[英]Unexpected output after running this little bit strange c code. Can anyone explain how this happened?
I am trying to understand how this code works,我试图了解这段代码是如何工作的,
int main () {
int m, k;
m = (k=5)+(k=8)+(k=9)+(k=7);
printf("m=%d\n",m);
printf("k=%d\n",k);
}
The out put: m=32 k=7输出:m=32 k=7
I have no idea how is the value of m become 32. I hope someone can help me to understand how this code works and how the outputs end up like this我不知道 m 的值是如何变成 32 的。

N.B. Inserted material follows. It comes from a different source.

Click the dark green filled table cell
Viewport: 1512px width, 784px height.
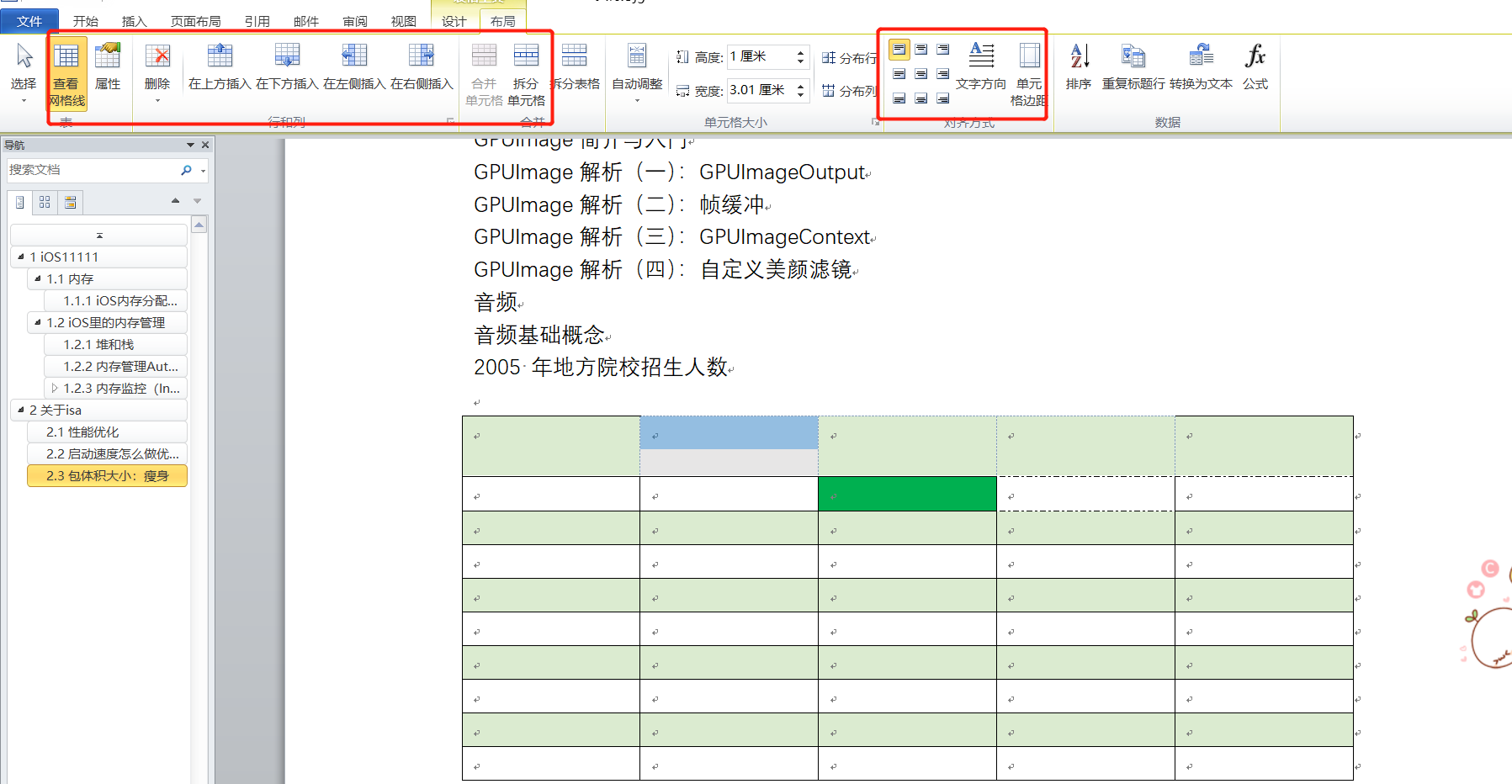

我希望有人能帮助我理解这段代码是如何工作的,以及输出是如何结束的
Simplified explanation:简化解释:
When you use k=...
multiple times in the same expression, all assignments to that same variable are so-called "unsequenced side-effects".当您在同一个表达式中多次使用k=...

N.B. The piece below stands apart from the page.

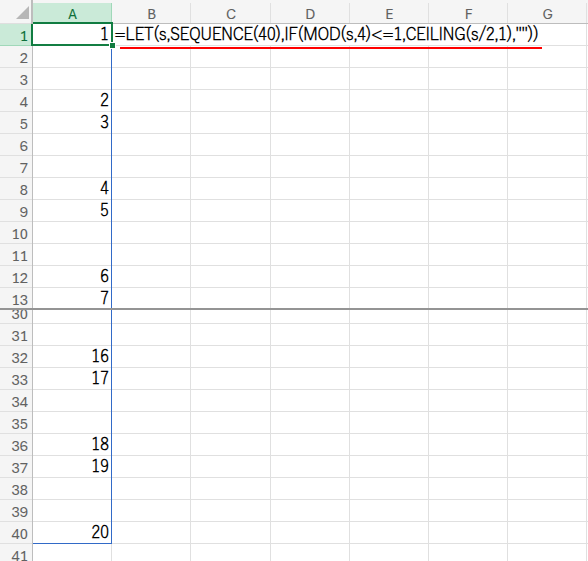Click the fill handle of cell A1
588x561 pixels.
point(112,45)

时,对同一个变量的所有赋值都是所谓的“未排序的副作用”。 Simply put, it means that C doesn't specify which operand of +
to evaluate/execute first nor does it specify the order in which the assignments will get carried out.简单地说,这意味着 C 没有指定+
的哪个操作数首先评估/执行,也没有指定执行分配的顺序。
So the compiler has no way of knowing which k
to evaluate/assign to first and therefore gets all confused.所以编译器无法知道首先评估/分配哪个k
,因此会感到困惑。 This is so-called "undefined behavior", anything can happen.这就是所谓的“未定义行为”,任何事情都有可能发生。
You have to solve this by splitting the expression up in several, each separated by a semicolon, which acts as a "sequence point", meaning all prior evaluations need to be done at the point where the ;
您必须通过将表达式分成几个来解决这个问题,每个都用分号分隔,分号充当“序列点”,这意味着所有先前的评估都需要在;
is encounterd.遇到。 Example:例子:
k=5;
k+=8;
k+=9;
m = k + 7;
Detailed explanation with standard references here: Why can't we mix increment operators like i++ with other operators?这里有标准参考的详细解释:为什么我们不能将像 i++ 这样的增量运算符与其他运算符混合使用?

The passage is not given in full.